In 1957, Morton Heilig, a Hollywood cinematographer, observed that only a small proportion of a spectator's field of view, and only in two dimensions, is on a cinema screen. Could there instead be a three dimensional (3D) picture, filling all of the spectator's field of view, along with stereophonic sound?
Heilig failed to attract investors, but scraped enough funds together to build his ‘sensorama simulator’ prototype. The machine projected images taken simultaneously from three 35mm cameras strapped on to a cameraman.
You placed your face into a recessed alcove in the machine, to watch a three-dimensional recording augmented with stereo sound. Thus artificial reality was born.
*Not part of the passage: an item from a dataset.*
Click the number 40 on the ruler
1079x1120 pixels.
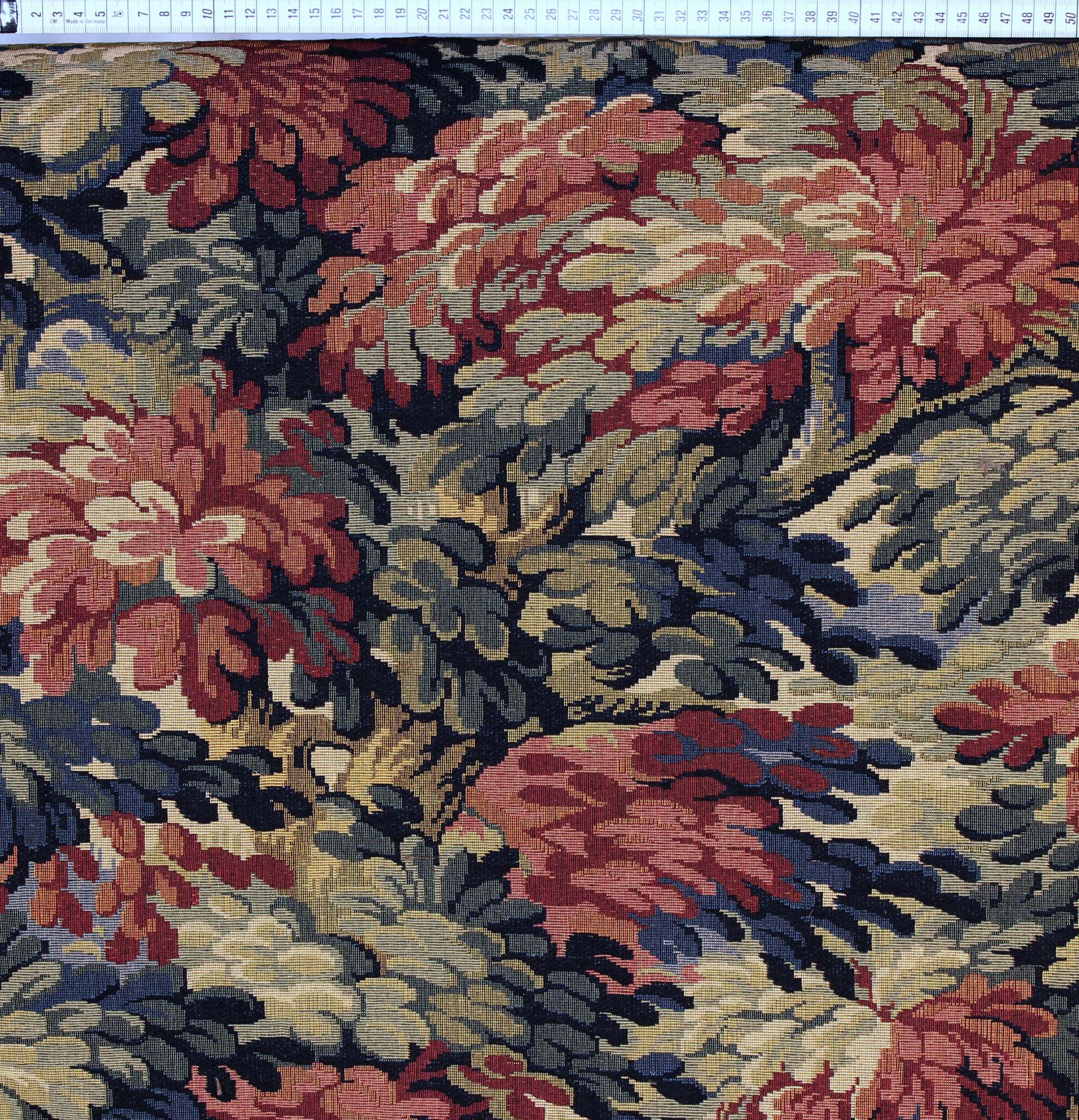[854, 18]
In 2009, 17-year-old Palmer Luckey made a handy income fixing and reselling damaged iPhones in Long Beach, California. Having an intense interest in electronics, he self-financed his prototype of a head-mounted display, with 3D stereoscopy, a 270-degree field of view, and stereo sound.
In 2012, he ran a Kickstarter campaign to raise funds from future customers for a commercial version of his virtual reality (VR) headset, raising nearly 10 times his target. Two years later his company, Oculus VR, was acquired by Facebook for $2 billion.
Panoramic view
Today, VR headsets are relatively common and affordable. Whilst wearing a headset, you can move your head in any direction to see the imagery surrounding you and to identify from where sounds are coming. Being immersed into a panoramic view of reality can be exhilarating, and occasionally disturbing: perched on the flanks of Everest, or face to face with a tropical shoal above a coral reef, or high above Earth in a spacewalk.
VR content also includes synthetic worlds. Digital animation, particularly for computer gaming, creates artificial worlds which yet may appear so intense that – in Ó Faoláin’s words – you feel a new reality. The fear of the unseen – what may lurk behind you, or what may be in the impenetrable gloom – can literally terrify.
But there is something sinister about being digitally blindfolded in an opaque divers mask-like contraption. Like the first mobile phones, VR headsets resemble bricks, but now strapped to your face rather than then held in your hand. The iPhone revolution made mobile phones a fashion item. We need a new Steve Jobs to do so for headsets.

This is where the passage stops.